I will start with Jen’s collaborative work with Rebecca Laroche, who is a professor in the English Department at the University of Colorado-Colorado Springs. Since 2012, Jen and Rebecca have been working together on the Early Modern Recipes Online Collective to create a database of transcriptions of early modern recipe books. She and Rebecca have also co-written numerous articles and book chapters on ecofeminism and early modern literature. Their Shakespeare and Ecofeminist Theory is the first book-length study to use ecofeminist theory to think about Shakespeare. Jen will speak about this book as part of the Personally Speaking Series on February 4, 2020. For more information about her presentation, please click on the following link: https://clas.uncc.edu/community/community/2019-2020-personally-speaking/shakespeare-and-ecofeminist-theory
In some cases, members of our English Department collaborate on projects with UNC Charlotte faculty members from other departments. Such is the case with Ralf Thiede and Dan Boisvert from the Department of Philosophy. From 2014 to 2016, they offered a Prospect-for-Success course in Liberal Studies on the relationship between language and power. Their collaboration on this class has resulted in a book manuscript. Combining their areas of language philosophy, ethics, linguistics, and cognitive science, they developed a novel approach to linguistic power: Languages, they argue, encrypt information to exclude “others,” not to optimize understanding. They develop this argument in their forthcoming book, Language, Mind, and Power: Why We Need Linguistic Equality, which is scheduled to be published by Routledge in 2020.

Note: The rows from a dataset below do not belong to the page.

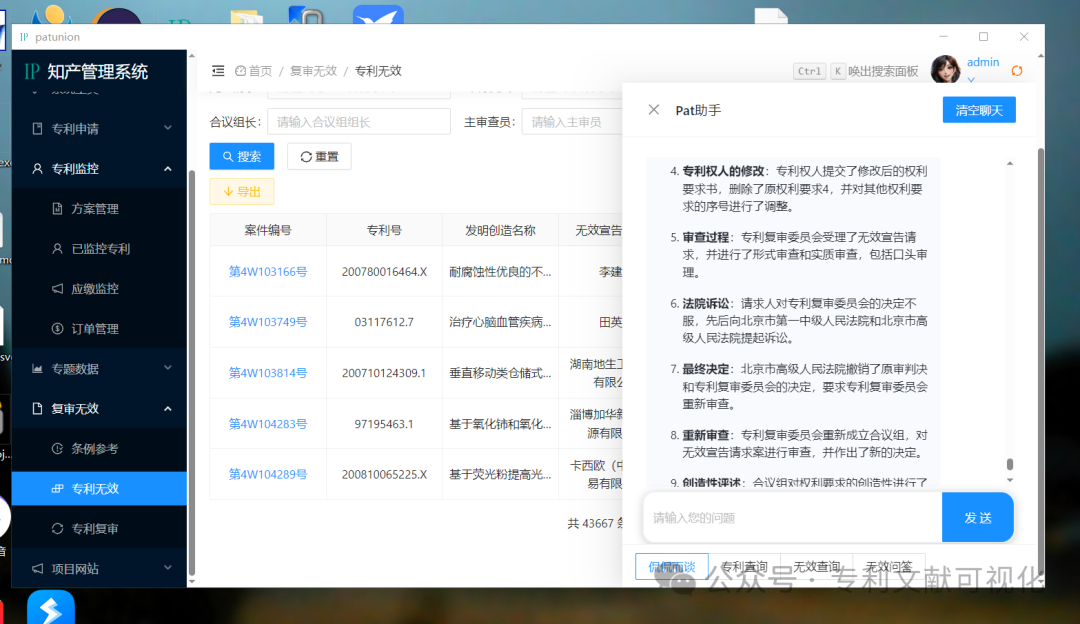Image resolution: width=1080 pixels, height=624 pixels.
Task: Collapse the sidebar with the hamburger icon
Action: (x=218, y=71)
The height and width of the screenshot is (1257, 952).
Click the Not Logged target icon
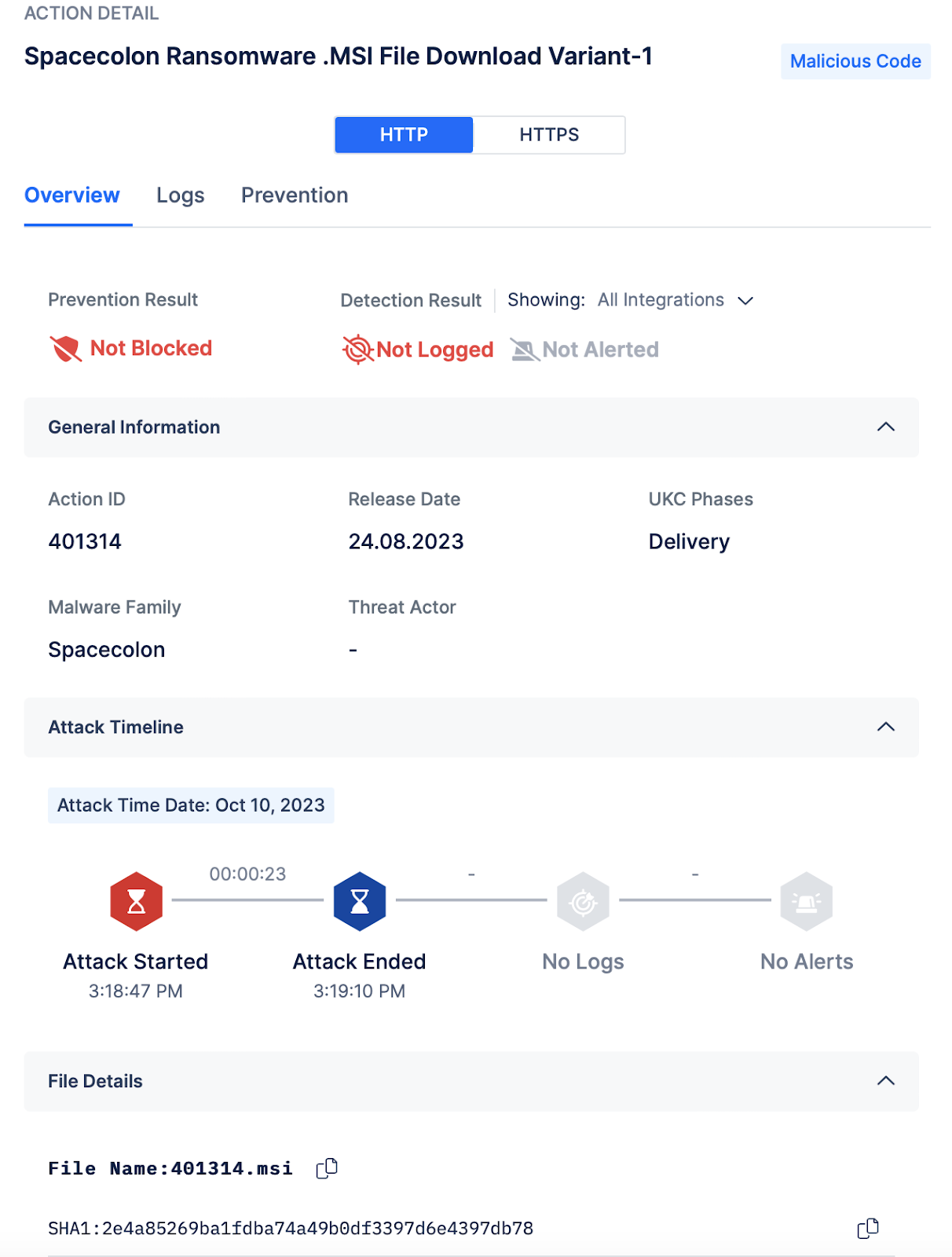tap(357, 350)
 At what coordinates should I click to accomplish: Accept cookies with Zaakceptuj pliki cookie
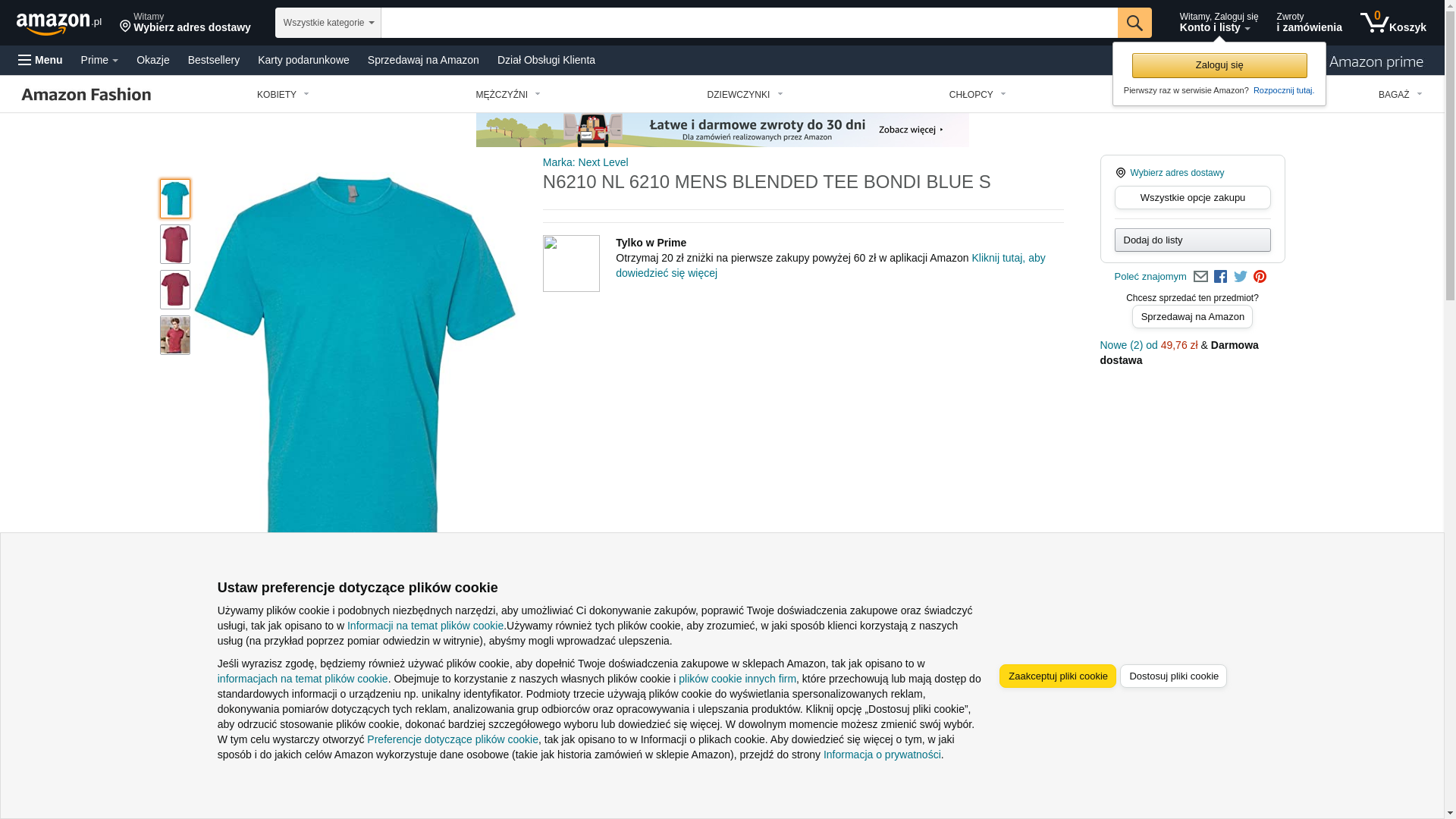(1057, 676)
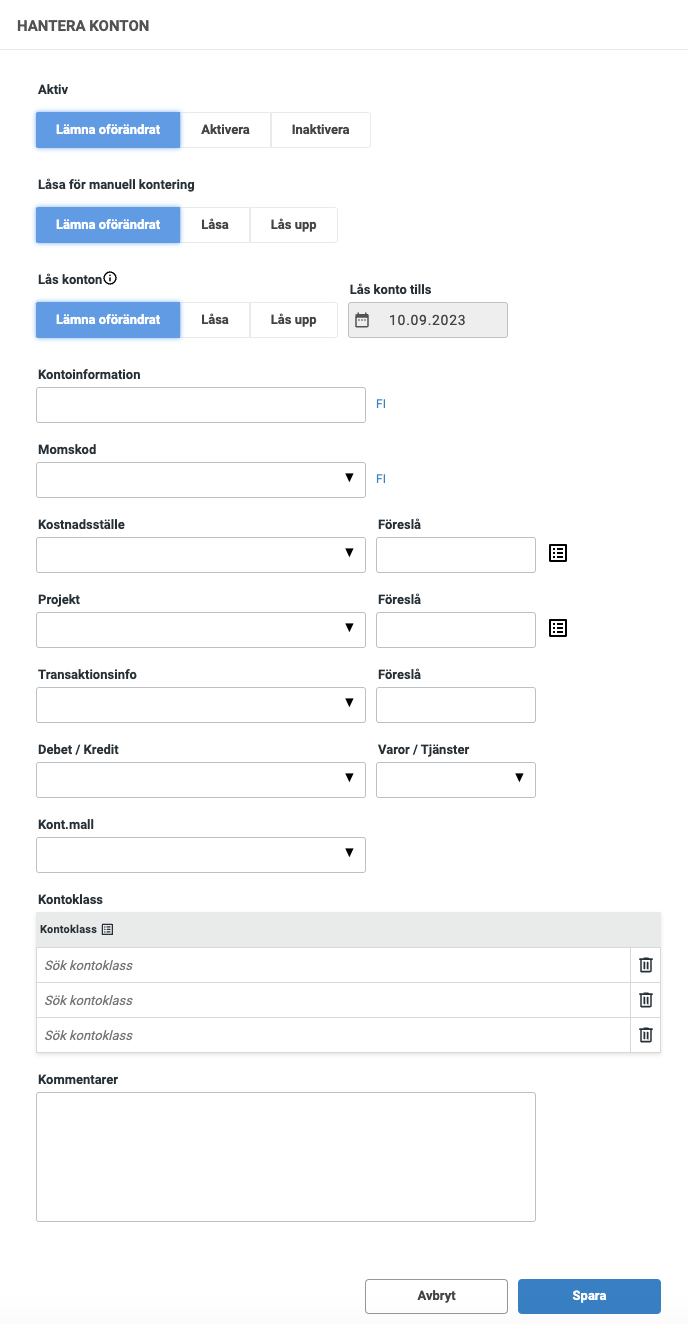Select Inaktivera under Aktiv

tap(320, 130)
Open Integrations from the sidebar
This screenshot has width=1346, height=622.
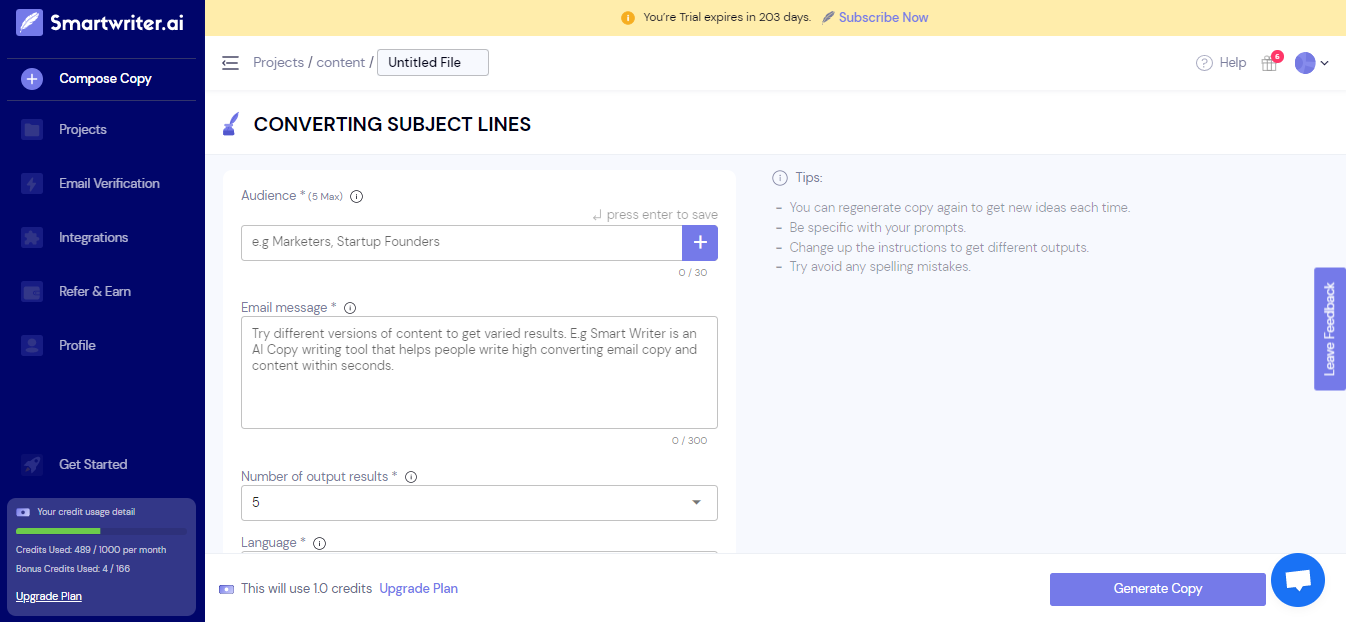tap(93, 237)
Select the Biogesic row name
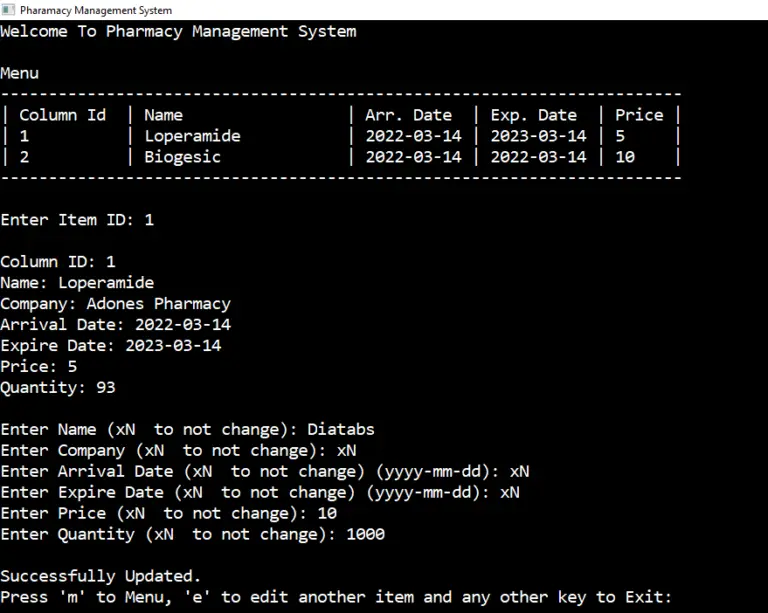Viewport: 768px width, 613px height. pyautogui.click(x=183, y=157)
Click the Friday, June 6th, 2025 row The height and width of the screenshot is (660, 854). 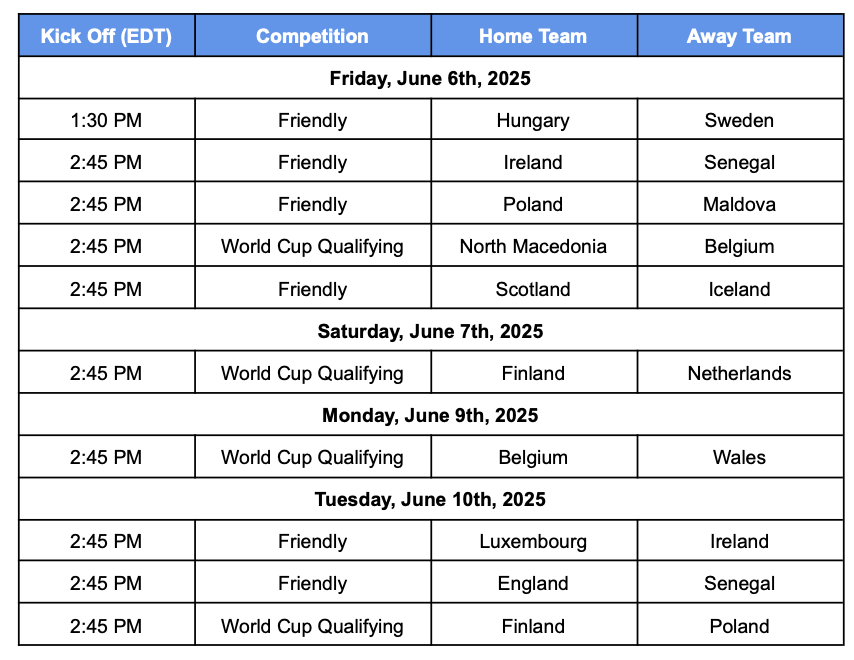point(431,78)
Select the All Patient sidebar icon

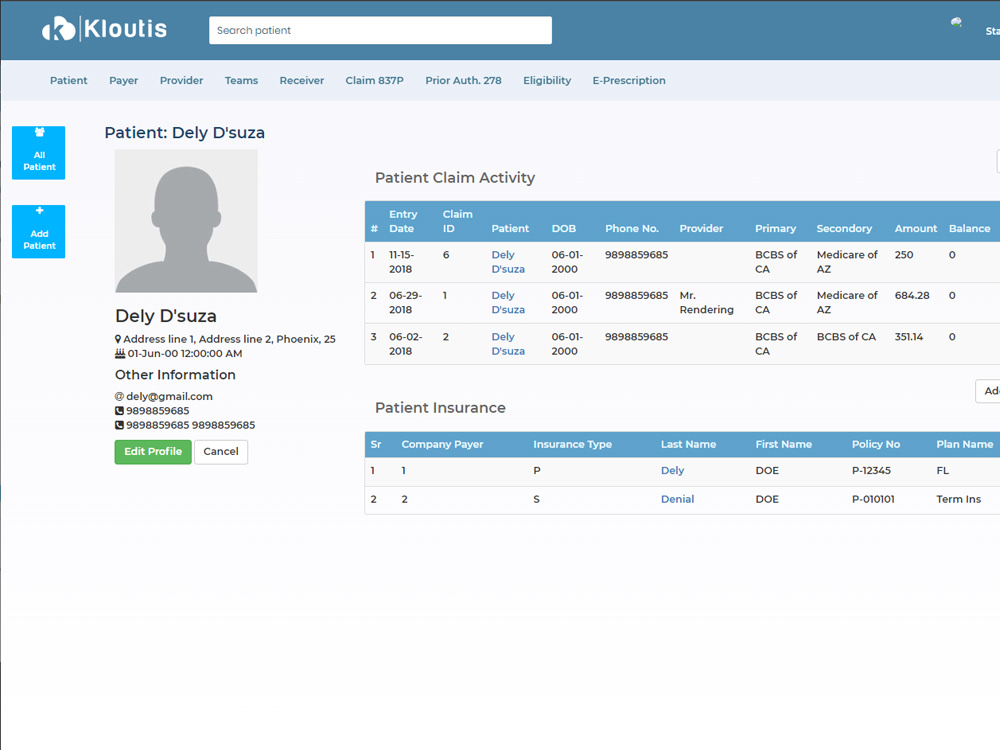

Becky Roeder is also collaborating on a research project with a faculty member from another department at UNC Charlotte. The project is an interdisciplinary collaboration involving Becky, Elise Berman from UNC Charlotte’s Department of Anthropology, and Vicki Collet from the University of Arkansas’s College of Education. Their research focuses on Marshallese children in Springdale, Arkansas, which has the largest Marshallese population outside the Marshall Islands. The research goal is to understand why a disproportionate number of these children, who are native speakers of English but whose parents are from the Marshall Islands, are finding themselves stuck in long-term English Learner status at school. Pending research funding, the initial phase of the project will involve spending time in Springdale collecting ethnographic, assessment, and linguistic data on a cohort of roughly two dozen kindergarteners and their families.
On occasion two members from our English Department collaborate on scholarly projects. Recently, for example, JuliAnna Ávila and Meghan Barnes have embarked on a collaborative project. Both JuliAnna and Meghan already have collaborated with researchers from other universities. JuliAnna has published two edited books and several articles with Jessica Zacher Pandya from California State University-Long Beach, and Meghan has published co-authored articles with several collaborators, including Lindy L. Johnson from the College of WIlliam and Mary. Now JuliAnna and Meghan are joining forces. They are co-guest editing an issue of English Teaching: Practice and Critique. The theme of the issue is critical literacies in community spaces, which brings together their research interests. The issue is scheduled to be published in February 2020.
The aforementioned collaborations are just a few of many collaborative research projects associated with our English Department, but these four examples are sufficient to show how collaborative research extends the reach of our department. Through such collaborations, our faculty are able to bridge disciplines, form new research networks, and participate in wide-ranging scholarly conversations. As I see it, scholarly collaborations are more like multiplication than addition. The results of such collaborations are often greater than the sum of adding the work of researcher #1 to the work of researcher #2. Instead of coming up with two, you just might come up with today’s magic number, which happens to be four.
Kudos — As you know, I like to use my Monday Missives to share news about recent accomplishments by members of the English Department. Here is the latest news:
Alan Rauch recently learned that he has been selected as a TEDxCharlotte 2020 speaker finalist.
Quirky Quiz Question — What are the names of the song-writing collaborators associated with the band informally known as the Fab Four?
Last week’s answer: Clio Rising
The title of Paula Martinac’s most recent novel makes reference to the muse of history from Greek mythology. What is the title of this novel?